2020年6月29日 更新 / 2020年7月21日 公開
放蕩息子②の写真

ルカ15:20  こうして彼は立ち上がって、自分の父のもとへ向かった。ところが、まだ家までは遠かったのに、父親は彼を見つけて、かわいそうに思い、駆け寄って彼の首を抱き、口づけした。

 放蕩息子を迎える父の姿から、神が罪人を赦したいという想いが解ります。遠くに見える息子の姿から、後悔と深い悔い改めの念を感じ取ったのでしょう。その姿を見て父は走らずにはいられませんでした。そして、息子が語る前に抱き寄せたのです。
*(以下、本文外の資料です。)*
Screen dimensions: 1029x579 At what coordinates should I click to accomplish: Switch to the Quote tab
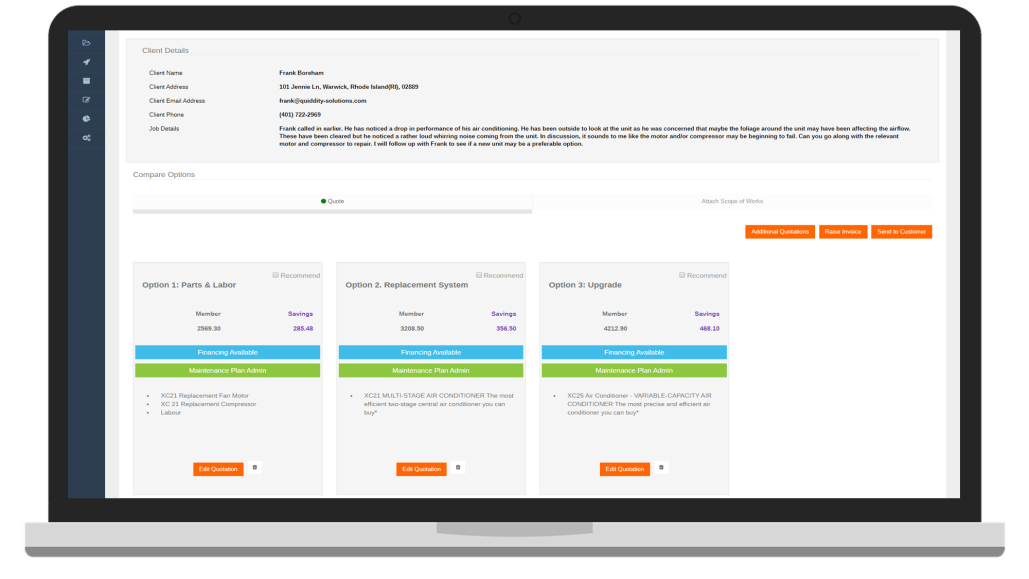click(x=332, y=201)
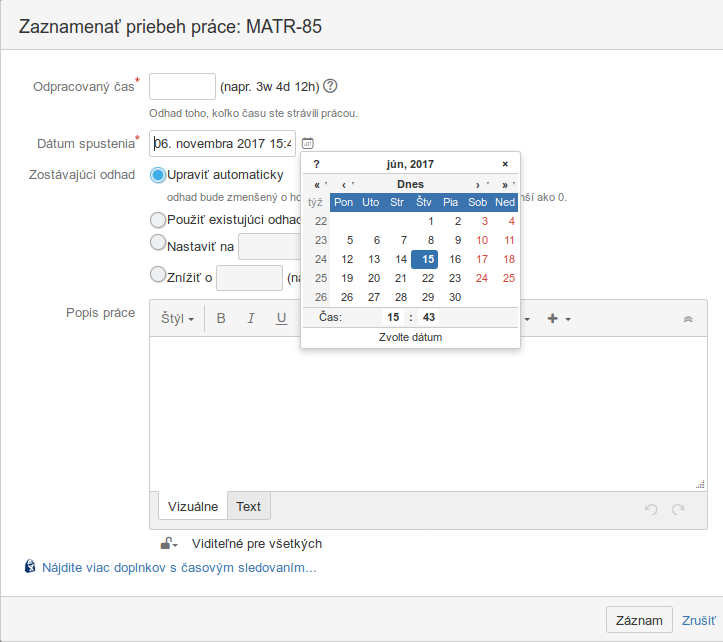Close the calendar popup with the × button
723x642 pixels.
tap(505, 164)
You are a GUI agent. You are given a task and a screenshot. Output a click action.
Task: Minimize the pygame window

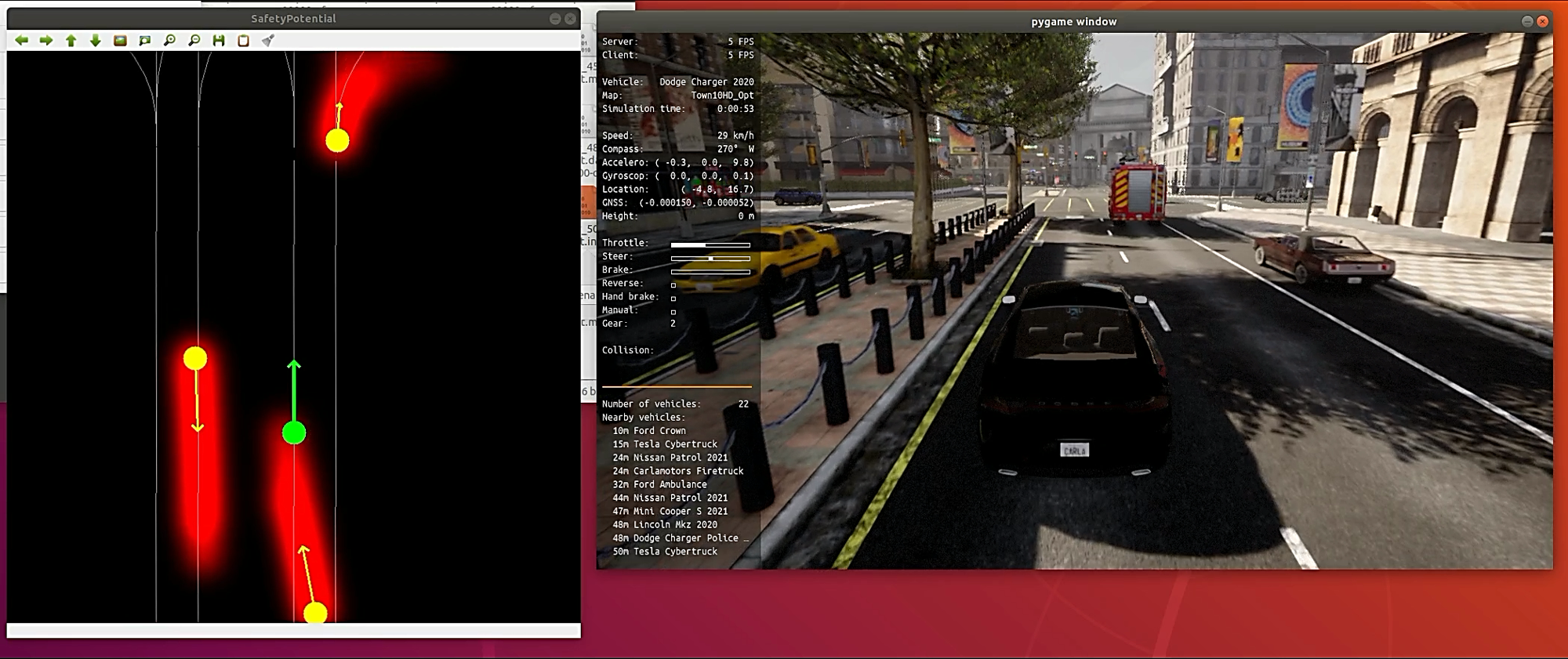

 神にとって悔い改めた者への赦しの態度はこういうものです。早く近寄り赦します。神の裁きは遅く、赦しは圧倒的に早いのではないでしょうか。人間とは逆です。

 一方息子は走っていません。なぜでしょうか。足取りが重いのです。自分は赦されない、大きな間違いを犯したと自責の念があったのでしょう。

 私たちは何度も罪を告白し、自分の欠点を責め、大きく後悔し自分を責めなければ赦されないと思うことがないでしょうか。過去の過ちを抱え込むことさえあります。

 しかし、私たちが犯した罪で苦しむことは神のみ心ではありません。神は罪人が神に立ち返ることを待ち、悔い改める者を走っていって赦すからです。

 私たちも赦されているものとして、赦すことに早い者でありたいと思います。